PROMPT
Copy the data below word for word, from the first line through the last.

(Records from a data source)

┌────────

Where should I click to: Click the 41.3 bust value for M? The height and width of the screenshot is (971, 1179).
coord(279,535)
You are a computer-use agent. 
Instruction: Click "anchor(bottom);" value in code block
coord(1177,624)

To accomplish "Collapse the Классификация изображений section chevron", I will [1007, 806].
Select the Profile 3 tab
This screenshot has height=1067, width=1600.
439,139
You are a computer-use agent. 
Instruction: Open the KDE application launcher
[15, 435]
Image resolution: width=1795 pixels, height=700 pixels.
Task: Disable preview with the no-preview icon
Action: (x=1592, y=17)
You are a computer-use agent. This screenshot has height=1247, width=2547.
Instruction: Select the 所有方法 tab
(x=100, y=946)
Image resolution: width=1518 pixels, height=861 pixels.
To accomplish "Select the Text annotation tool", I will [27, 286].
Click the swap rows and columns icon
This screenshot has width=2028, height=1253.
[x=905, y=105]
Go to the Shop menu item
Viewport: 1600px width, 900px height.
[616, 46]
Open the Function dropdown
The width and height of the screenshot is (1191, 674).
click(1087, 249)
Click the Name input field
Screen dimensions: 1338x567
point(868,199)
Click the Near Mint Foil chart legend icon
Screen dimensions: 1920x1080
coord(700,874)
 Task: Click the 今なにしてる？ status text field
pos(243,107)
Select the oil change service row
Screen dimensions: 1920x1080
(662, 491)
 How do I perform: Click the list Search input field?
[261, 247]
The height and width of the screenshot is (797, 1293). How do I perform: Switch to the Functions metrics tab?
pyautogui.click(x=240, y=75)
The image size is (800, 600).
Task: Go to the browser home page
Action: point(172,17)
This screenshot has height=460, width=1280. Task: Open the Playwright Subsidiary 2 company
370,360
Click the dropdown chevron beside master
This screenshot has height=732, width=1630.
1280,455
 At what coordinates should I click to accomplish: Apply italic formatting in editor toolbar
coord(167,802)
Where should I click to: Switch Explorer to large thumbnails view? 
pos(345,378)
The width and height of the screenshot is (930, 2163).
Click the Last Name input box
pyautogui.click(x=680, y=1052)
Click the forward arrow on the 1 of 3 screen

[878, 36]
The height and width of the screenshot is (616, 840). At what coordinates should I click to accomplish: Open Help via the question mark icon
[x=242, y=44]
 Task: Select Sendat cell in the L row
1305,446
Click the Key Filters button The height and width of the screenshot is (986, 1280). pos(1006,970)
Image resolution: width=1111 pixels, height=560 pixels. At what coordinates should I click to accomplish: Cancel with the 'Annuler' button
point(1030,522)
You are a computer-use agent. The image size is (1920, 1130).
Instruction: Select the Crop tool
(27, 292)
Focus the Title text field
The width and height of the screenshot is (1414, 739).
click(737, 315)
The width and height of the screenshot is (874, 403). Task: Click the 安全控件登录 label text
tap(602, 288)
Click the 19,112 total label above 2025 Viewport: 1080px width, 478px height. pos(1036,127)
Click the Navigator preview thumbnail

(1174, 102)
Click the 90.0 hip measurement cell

└────────

TASK RESULT
Where should I click to: Click the 41.3 bust value for M? The height and width of the screenshot is (971, 1179).
coord(279,535)
You are a computer-use agent. 
Instruction: Click "anchor(bottom);" value in code block
coord(1177,624)

To accomplish "Collapse the Классификация изображений section chevron", I will [1007, 806].
Select the Profile 3 tab
This screenshot has height=1067, width=1600.
439,139
You are a computer-use agent. 
Instruction: Open the KDE application launcher
[15, 435]
Image resolution: width=1795 pixels, height=700 pixels.
Task: Disable preview with the no-preview icon
Action: (x=1592, y=17)
You are a computer-use agent. This screenshot has height=1247, width=2547.
Instruction: Select the 所有方法 tab
(x=100, y=946)
Image resolution: width=1518 pixels, height=861 pixels.
To accomplish "Select the Text annotation tool", I will [27, 286].
Click the swap rows and columns icon
This screenshot has width=2028, height=1253.
[x=905, y=105]
Go to the Shop menu item
Viewport: 1600px width, 900px height.
[616, 46]
Open the Function dropdown
The width and height of the screenshot is (1191, 674).
click(1087, 249)
Click the Name input field
Screen dimensions: 1338x567
point(868,199)
Click the Near Mint Foil chart legend icon
Screen dimensions: 1920x1080
coord(700,874)
 Task: Click the 今なにしてる？ status text field
pos(243,107)
Select the oil change service row
Screen dimensions: 1920x1080
(662, 491)
 How do I perform: Click the list Search input field?
[261, 247]
The height and width of the screenshot is (797, 1293). How do I perform: Switch to the Functions metrics tab?
pyautogui.click(x=240, y=75)
The image size is (800, 600).
Task: Go to the browser home page
Action: point(172,17)
This screenshot has height=460, width=1280. Task: Open the Playwright Subsidiary 2 company
370,360
Click the dropdown chevron beside master
This screenshot has height=732, width=1630.
1280,455
 At what coordinates should I click to accomplish: Apply italic formatting in editor toolbar
coord(167,802)
Where should I click to: Switch Explorer to large thumbnails view? 
pos(345,378)
The width and height of the screenshot is (930, 2163).
Click the Last Name input box
pyautogui.click(x=680, y=1052)
Click the forward arrow on the 1 of 3 screen

[878, 36]
The height and width of the screenshot is (616, 840). At what coordinates should I click to accomplish: Open Help via the question mark icon
[x=242, y=44]
 Task: Select Sendat cell in the L row
1305,446
Click the Key Filters button The height and width of the screenshot is (986, 1280). pos(1006,970)
Image resolution: width=1111 pixels, height=560 pixels. At what coordinates should I click to accomplish: Cancel with the 'Annuler' button
point(1030,522)
You are a computer-use agent. The image size is (1920, 1130).
Instruction: Select the Crop tool
(27, 292)
Focus the Title text field
The width and height of the screenshot is (1414, 739).
click(737, 315)
The width and height of the screenshot is (874, 403). Task: Click the 安全控件登录 label text
tap(602, 288)
Click the 19,112 total label above 2025 Viewport: 1080px width, 478px height. pos(1036,127)
Click the Navigator preview thumbnail

(1174, 102)
Click the 90.0 hip measurement cell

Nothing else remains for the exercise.